→ TASK REQUIREMENTS
Transcribe the portion of the magnetic tape recording text below that lies between "And then we" and "in fiber-optic communications.", inclusive.

--- START OF TEXT TO READ ---

Even so, the classic 7-track or 9-track 1/2 inch tape format on 2400-foot reels is, of course, now obsolete. The IBM 3480 tape drive used cartridges containing a reel of 18-track tape. The 3490 included hardware data compression, and the 3490E increased the number of tracks to 36, but only recorded on 18 tracks at a time; the other 18 tracks were used when the tape moved in the other direction. It also increased the recording density, approximately doubling it. The specifications of the 3480 format were described in ECMA-120, those of the 3490 format in ECMA-152, and those of the 3490E format in ECMA-196. Both of these formats have now also been superseded by formats such as that described in ECMA-319, used in IBM's Ultrium-1 member of the Linear Tape Open family of tapes, too modern, advanced, and complicated for me to try to describe here just yet.
The diagram at the right illustrates the classic methods used to record data on magnetic tapes. Note that for some of the recording formats shown, the area assigned to each bit may be shifted over by half a bit in some other diagrams; the format shown here is that which I felt would be simplest to understand for each recording type.
First, we see Return to Zero (RZ) recording, where a one is represented by a pulse of magnetization in one direction, and a zero is represented by no magnetization.
Then, we see Bipolar Return to Zero (RZ(B)) recording, in which one bits are recorded as pulses of magnetization in one direction, and zero bits as pulses of magnetization in the other direction.
And then we see Carrier-Suppressed Return to Zero (CSRZ) modulation, where pulses represent ones, and the absence of a pulse represents a zero, but successive pulses alternate in direction, thereby avoiding the presence of a DC component in the signal. More bandwidth-efficient forms of modulation which avoid a DC component that we will see later have been used for magnetic recording, but this form of modulation has found applications in fiber-optic communications.
Next, we see Return to Bias (RB) recording. Here, pulses are recorded in one direction for a one bit, but no pulse is recorded for zero.
Then, we see Non-Return to Zero (NRZ) recording. Here, a signal is recorded one way for one, and the opposite way for zero, without space between bits.
Below that, we see Non-Return to Zero Inverting (NRZI) recording, in which a transition from one direction of magnetization to the other indicates a one, and no change indicates a zero. This was a popular method of recording on classic magnetic tapes, and this principle also forms a step within more advanced methods we will see later. (This modulation method is also referred to as NRZ-M, to distinguish it from a complement, NRZ-S, in which a zero bit is indicated by a change in polarity, and a one bit is indicated by the absence of such a change.)

--- END OF TEXT TO READ ---
--- START OF GIVEN DATA ---

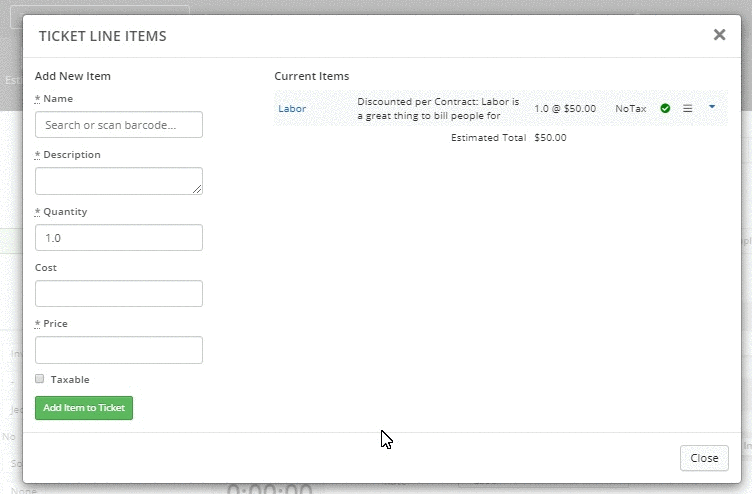The width and height of the screenshot is (752, 494).
Task: Focus the Name search or scan barcode field
Action: (x=119, y=125)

--- END OF GIVEN DATA ---

→ WRITTEN RESPONSE
And then we see Carrier-Suppressed Return to Zero (CSRZ) modulation, where pulses represent ones, and the absence of a pulse represents a zero, but successive pulses alternate in direction, thereby avoiding the presence of a DC component in the signal. More bandwidth-efficient forms of modulation which avoid a DC component that we will see later have been used for magnetic recording, but this form of modulation has found applications in fiber-optic communications.